Return of the Magnificent Seven
Directed by: Burt Kennedy Cast: Yul Brynner, Robert Fuller, Julian Mateos, Warren Oates, Virgilio Texeira, Claude Akins, Elisa Montes Running Time: 1 hr 35 mins Rating: NR Due Out: August 2, 2011
PLOT: Legendary gunslinger Chris (Brynner) returns to Mexico with a new batch of six cowboys to save a vulnerable town from a terrorizing leader.
WHO'S IT FOR?: If you're looking for another serving of Magnificent Seven-like awesomeness, look elsewhere. If bland gunplay provided by an excessive amount of dull characters is your thing, this movie might keep you awake.
Return of the Magnificent Seven is infected with the same attribute that makes other unwarranted sequels suck. It abuses the power of the components that made the original so special, and it focuses on giving the audience a second helping of what they clamored for, but this time with a giant shoulder-shrug as they dish it out. The original movie seemed inspired by the popularity and potential of Akira Kurosawa's Seven Samurai. This movie is inspired by those who came to The Magnificent Seven simply for "boom bang boom bang bang bang, ka-ching." This sequel is just as inane as its central inspiration.
Yul Brynner returns in this round, presenting himself even more as Robo-Cowboy than he did before. (And even for a robot, he needs some grease on his gears here). Return makes the death of lead cast members in the first movie a blessing in disguise, as certain people are spared the possible assignment of coming back for round two. Steve McQueen's character Vin returns, but is played by Robert Fuller.
Return fills in the casting gaps with a bunch of vanilla, choosing a whole group of disposable cowboy clones to fill in the "magnificent" shoes. Whereas the original used characters who were memorable both by actual character traits and appearance, this makes the "magnificent seven" turn into a big mushy mixture, with Yul Brynner playing quarterback.
Another aspect in which this movie doesn't even stand a chance against its original is the dialogue. Not one cool line to take away from this movie, especially when the script is knee-deep in genre cliches already.
Return of the Magnificent Seven goes bare bones with its goals, and in turn crumbles to the ground. The movie exists for its final action sequence, in which the new not-so-magnificent seven have a shoot-off with the bad guys, save the day, and then bring peace. Even more than the original, the movie presents those protected by the "seven" as cattle. They have no voice of their own, and when they are holed up in tight surroundings during the second act, they are literally like silent chickens.

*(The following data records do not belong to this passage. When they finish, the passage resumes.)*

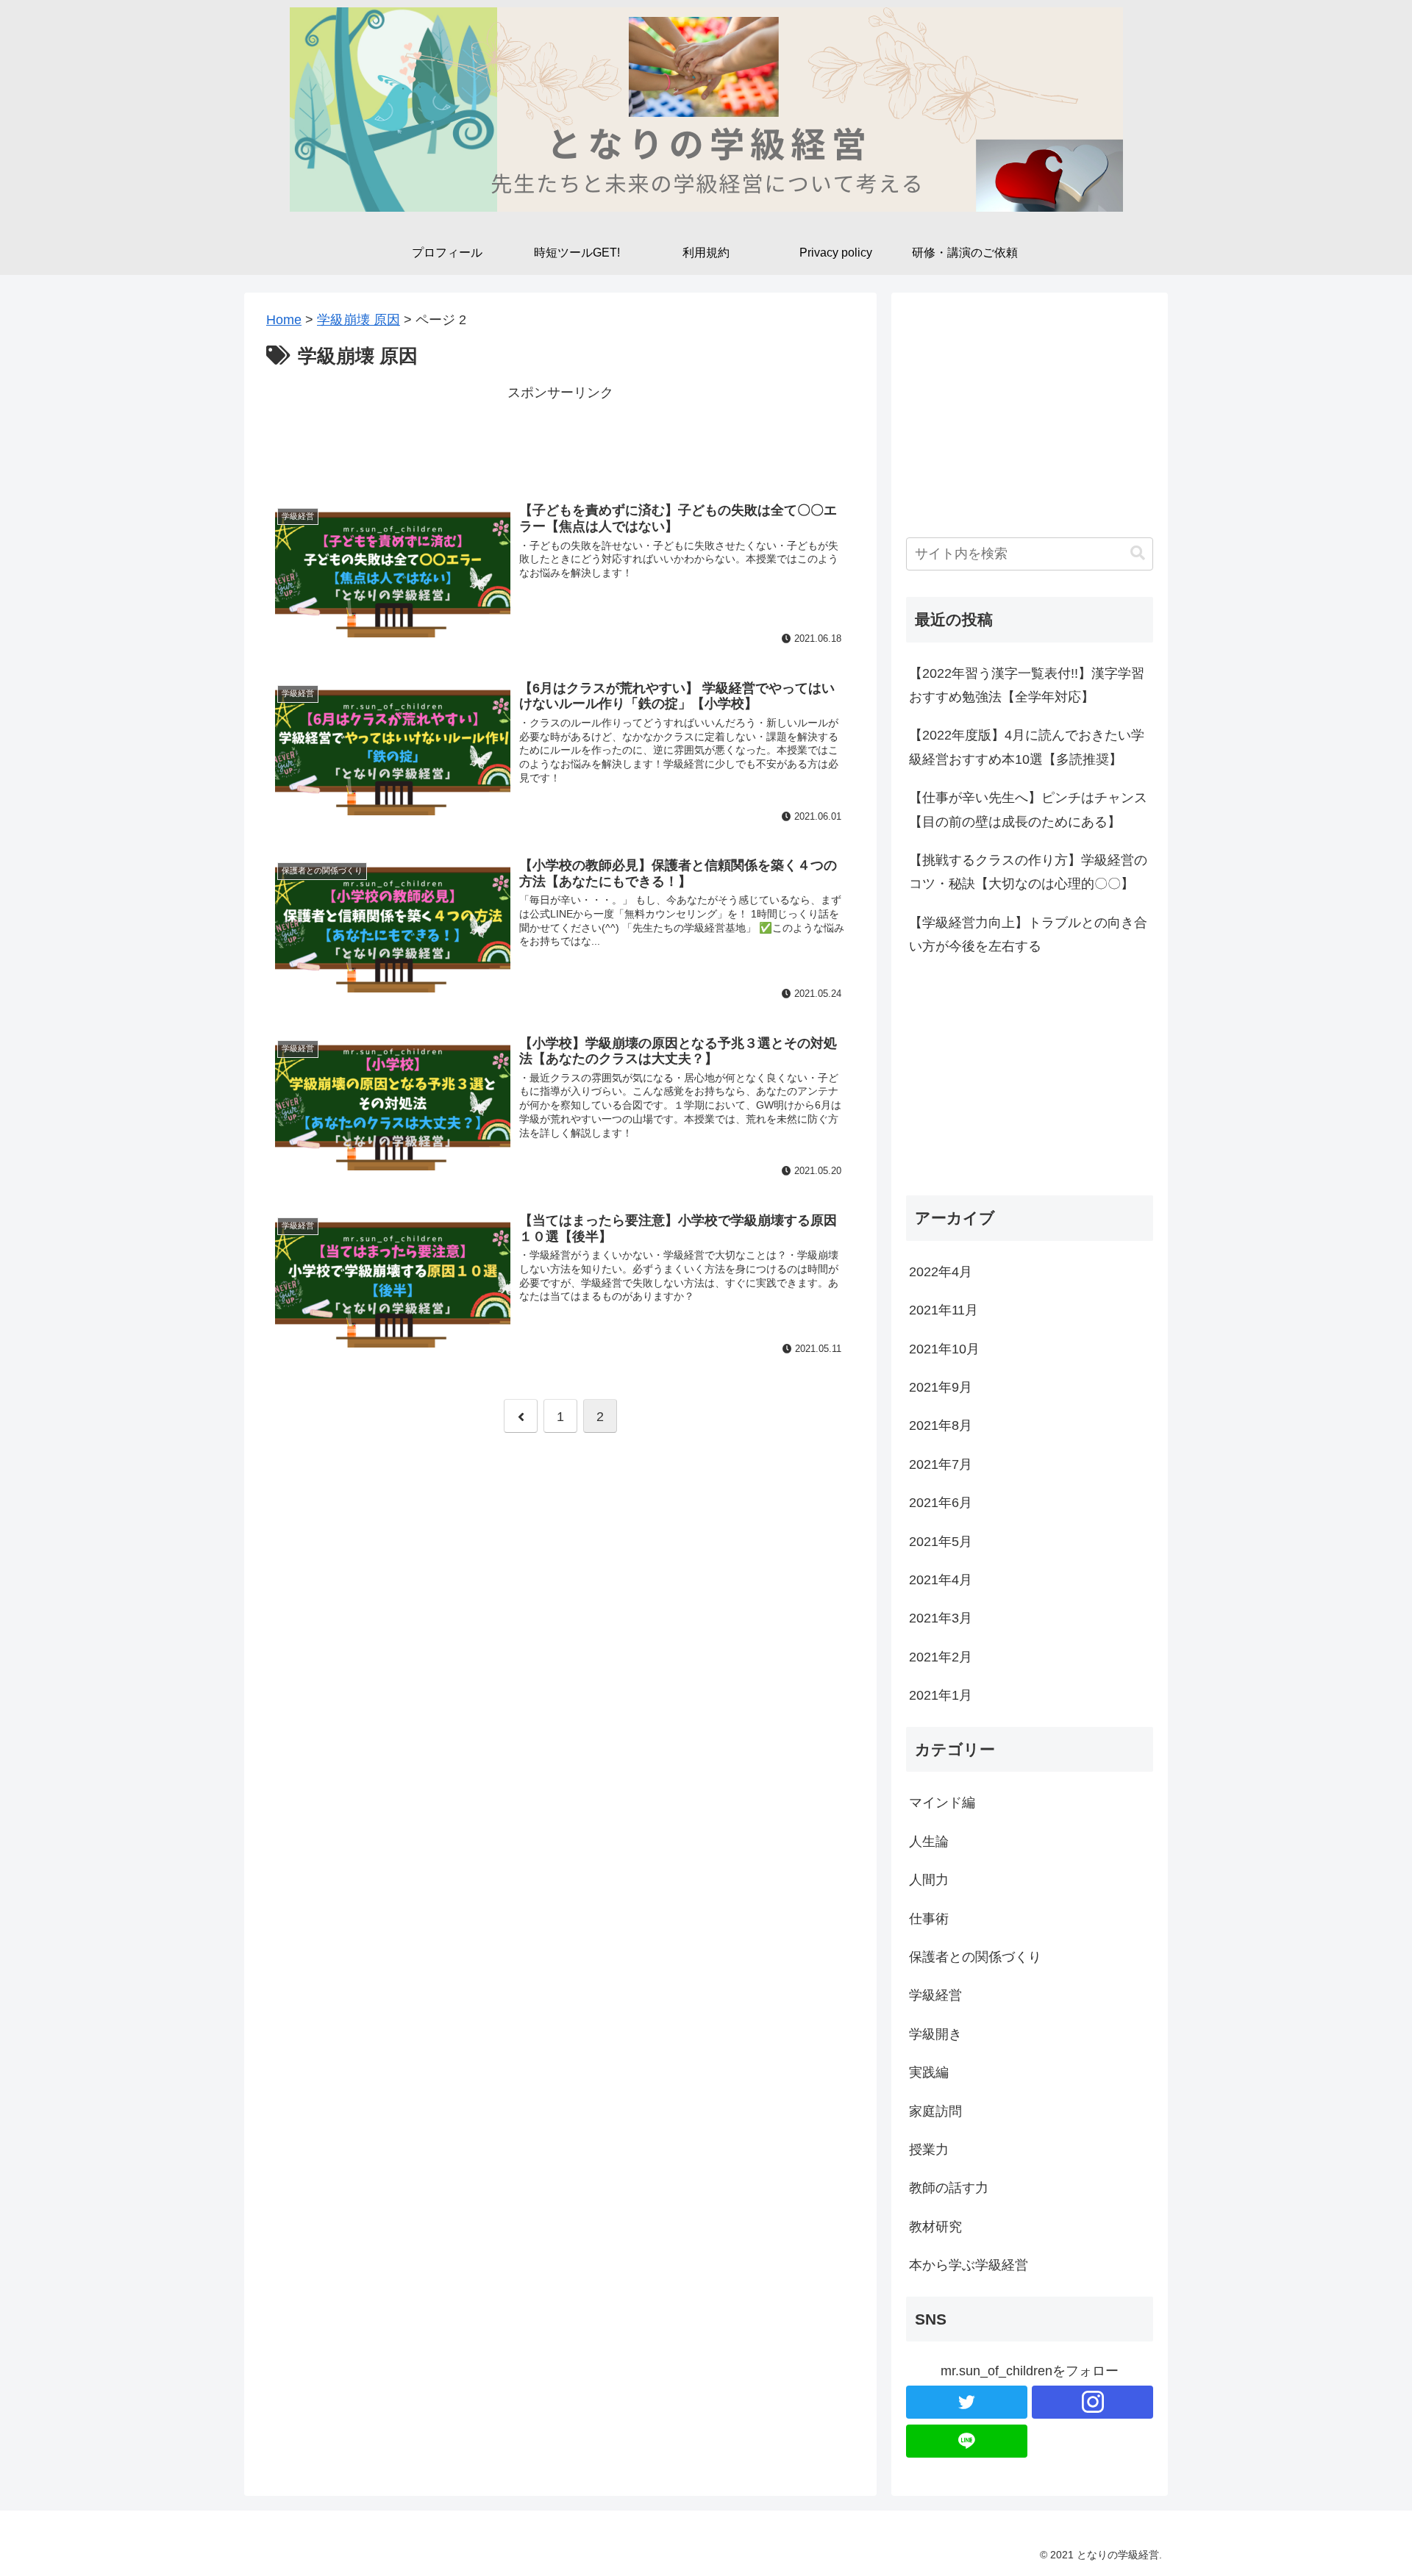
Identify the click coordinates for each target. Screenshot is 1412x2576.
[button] (1137, 553)
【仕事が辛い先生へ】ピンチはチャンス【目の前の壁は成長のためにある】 (1028, 809)
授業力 (929, 2149)
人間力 (929, 1879)
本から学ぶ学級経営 (968, 2265)
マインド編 (942, 1802)
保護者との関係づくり (975, 1957)
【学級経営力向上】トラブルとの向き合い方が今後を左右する (1028, 934)
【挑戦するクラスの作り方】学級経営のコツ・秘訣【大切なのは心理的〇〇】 (1028, 872)
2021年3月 (940, 1618)
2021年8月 (940, 1425)
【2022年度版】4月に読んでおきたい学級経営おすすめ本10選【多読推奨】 (1026, 747)
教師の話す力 (948, 2187)
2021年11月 (943, 1310)
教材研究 (935, 2226)
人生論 (929, 1841)
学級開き (935, 2034)
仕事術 (929, 1918)
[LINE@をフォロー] (966, 2441)
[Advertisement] (560, 437)
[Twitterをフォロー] (966, 2402)
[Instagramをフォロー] (1092, 2402)
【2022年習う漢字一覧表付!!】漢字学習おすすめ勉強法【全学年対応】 (1026, 685)
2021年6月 (940, 1502)
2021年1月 (940, 1695)
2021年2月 (940, 1657)
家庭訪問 (935, 2111)
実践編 (929, 2072)
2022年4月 (940, 1271)
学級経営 (935, 1995)
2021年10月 (944, 1349)
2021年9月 (940, 1387)
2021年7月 (940, 1464)
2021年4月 (940, 1580)
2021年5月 (940, 1541)
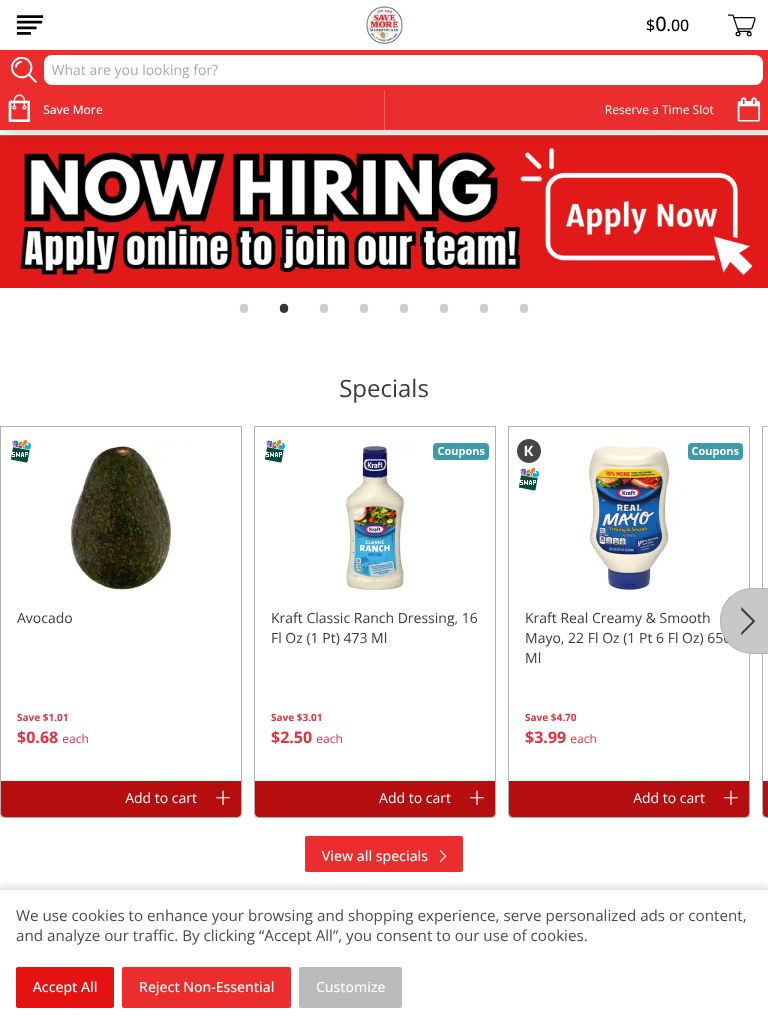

While Return of the Magnificent Seven might also remind viewers of botched sequels, it also brings to mind the last two weeks at the multiplex. On Sept 16, Drive came out, which, like Magnificent Seven, was about "a real human being, and a real hero" (Magnificent was about seven of them). But then, even in one week's time, we were given Killer Elite and Abduction, both of them painfully boring movies that try to survive on their not-so magnificent cliches alone.
There are real movies and real heroes ... and then there's The Return of the Magnificent Seven.